Showing posts with label family. Show all posts
Showing posts with label family. Show all posts

Wednesday, June 6, 2012

Procrastination Totally Kills

I’ve been procrastinating so much lately, and just when I have 4 assignments piled on top of each other. O.o [I’m also feeling really lazy…]
But, well, it’s not like I’ll miss the deadline or fail, because most of those assignments aren’t too hard. Besides I won’t allow myself to fail… I think. I hope.
I don’t know!; lately, my mind isn’t feeling the critical-ness. It just doesn’t panic anymore. Like, before, if I’d procrastinate, and the assignment happened to be due the next day, I’d panic a little and then get down to doing it straight away; which I’d finish and hand it in by the deadline, of course.
But now I’d just go, “Okay. It’s due tomorrow.” Then, nothing…
Hmm… it feels like I have no motivation? Yeahh…

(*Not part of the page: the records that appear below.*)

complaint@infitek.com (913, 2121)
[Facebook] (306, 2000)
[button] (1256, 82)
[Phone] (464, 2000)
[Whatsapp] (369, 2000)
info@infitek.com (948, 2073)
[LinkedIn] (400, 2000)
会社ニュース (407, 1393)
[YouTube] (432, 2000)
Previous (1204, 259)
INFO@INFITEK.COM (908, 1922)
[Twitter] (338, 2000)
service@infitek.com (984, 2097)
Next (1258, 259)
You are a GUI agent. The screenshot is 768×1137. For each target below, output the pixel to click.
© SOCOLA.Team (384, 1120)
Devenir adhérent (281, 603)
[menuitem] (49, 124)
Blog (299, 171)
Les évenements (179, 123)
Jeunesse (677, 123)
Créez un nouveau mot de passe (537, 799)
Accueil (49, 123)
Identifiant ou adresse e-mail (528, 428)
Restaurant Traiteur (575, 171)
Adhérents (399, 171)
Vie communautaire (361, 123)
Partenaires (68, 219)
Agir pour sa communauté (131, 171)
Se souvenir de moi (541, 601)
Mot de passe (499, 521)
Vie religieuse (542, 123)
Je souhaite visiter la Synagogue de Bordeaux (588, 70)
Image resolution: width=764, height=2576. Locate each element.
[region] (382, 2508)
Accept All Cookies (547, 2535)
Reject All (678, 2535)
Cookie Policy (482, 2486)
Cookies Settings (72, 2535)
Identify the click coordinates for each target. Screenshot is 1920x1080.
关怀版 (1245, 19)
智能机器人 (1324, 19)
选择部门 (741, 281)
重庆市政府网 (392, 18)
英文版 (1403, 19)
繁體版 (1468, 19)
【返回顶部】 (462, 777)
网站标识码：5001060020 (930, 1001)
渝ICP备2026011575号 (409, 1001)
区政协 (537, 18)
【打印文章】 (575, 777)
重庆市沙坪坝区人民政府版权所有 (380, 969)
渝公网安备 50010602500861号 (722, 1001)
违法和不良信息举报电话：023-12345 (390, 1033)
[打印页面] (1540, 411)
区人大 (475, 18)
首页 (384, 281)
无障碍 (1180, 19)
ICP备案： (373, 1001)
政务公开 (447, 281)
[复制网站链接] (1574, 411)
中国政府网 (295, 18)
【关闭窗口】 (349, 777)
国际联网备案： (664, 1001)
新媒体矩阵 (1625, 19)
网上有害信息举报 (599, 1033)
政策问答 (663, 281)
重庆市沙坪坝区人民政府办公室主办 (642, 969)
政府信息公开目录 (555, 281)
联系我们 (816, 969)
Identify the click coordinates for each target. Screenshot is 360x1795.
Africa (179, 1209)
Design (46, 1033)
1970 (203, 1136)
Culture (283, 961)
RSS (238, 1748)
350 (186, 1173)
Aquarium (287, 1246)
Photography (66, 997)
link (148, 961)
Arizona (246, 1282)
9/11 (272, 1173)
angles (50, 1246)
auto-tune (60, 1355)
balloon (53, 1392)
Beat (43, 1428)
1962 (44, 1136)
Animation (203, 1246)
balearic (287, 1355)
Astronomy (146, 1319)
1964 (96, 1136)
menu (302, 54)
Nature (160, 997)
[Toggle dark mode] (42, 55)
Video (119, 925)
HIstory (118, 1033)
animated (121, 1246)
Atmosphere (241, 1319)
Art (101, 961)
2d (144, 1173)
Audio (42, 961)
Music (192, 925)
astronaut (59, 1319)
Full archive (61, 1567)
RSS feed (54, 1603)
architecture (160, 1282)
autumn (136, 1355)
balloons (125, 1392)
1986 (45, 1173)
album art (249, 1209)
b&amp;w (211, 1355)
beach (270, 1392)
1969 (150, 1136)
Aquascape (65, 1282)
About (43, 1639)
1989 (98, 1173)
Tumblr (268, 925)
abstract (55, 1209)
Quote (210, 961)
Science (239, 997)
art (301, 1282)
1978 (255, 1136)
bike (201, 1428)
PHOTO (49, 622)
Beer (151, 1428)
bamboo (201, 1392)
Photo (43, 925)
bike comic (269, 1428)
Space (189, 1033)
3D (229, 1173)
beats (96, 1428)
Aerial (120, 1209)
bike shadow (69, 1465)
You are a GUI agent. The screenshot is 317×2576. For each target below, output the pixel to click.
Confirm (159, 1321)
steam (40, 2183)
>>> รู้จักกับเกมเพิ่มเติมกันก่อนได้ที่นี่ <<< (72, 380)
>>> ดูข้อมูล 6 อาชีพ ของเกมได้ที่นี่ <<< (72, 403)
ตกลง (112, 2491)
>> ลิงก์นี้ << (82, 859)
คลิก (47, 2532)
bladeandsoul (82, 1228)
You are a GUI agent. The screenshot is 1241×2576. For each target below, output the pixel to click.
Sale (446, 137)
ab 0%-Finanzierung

I hate it when I’m so un-discipline. =*= And I happen to be extremely un-discipline. Another reason why I hate myself to the bone. :/
Since only I can choose what I want to do… my mum never says anything about my school work, anyway. We only see each other before I go to school, then after school, if I don’t go to work, I’d see her again at 10-11pm. I go to sleep, then see her again before I go to school. [If you’re wondering where my dad is, he’s in Thailand.]
And it’s just the way we deal with things in the family; my mum never says anything about exams or assignments… unless she was complaining about ‘just how terrible my mathematics is’. >< (Sometimes I’m forced into situations in where I have to solve math sums in front of her [something that I try to avoid], and every time I’d hear a complaint from her about how my mathematics seriously need improvement…)
And I don’t talk to her about those sort of stuff either, because it’s hard to translate everything that I’ve learnt in English into Thai, and usually she doesn’t understand much, because Australia schools are just different.
So I also ended up picking my subjects for next semester by myself. [I just realised that just now! …I didn’t even mention a single word to her! O.o]
So since it’s just me, with no one to nag me to go do schoolwork, no one to nag me to stop playing games or such, I have to be able to work without outside force! I need to be strong-willed and stoooppp procrastinating! Yes, that’s right! Procrastination only leads to failure! Failure! Failure! Failure! I know that I’m already a failure, but at least try to not be a failure, or attempt to stop yourself from being more of a failure!!
I know I’m stupid, a slow reader, actually easily distracted, lazy, and anything else bad, but at least try!! [Don’t forget about the pair-assignment. You don’t want to drag A-chan down with you!]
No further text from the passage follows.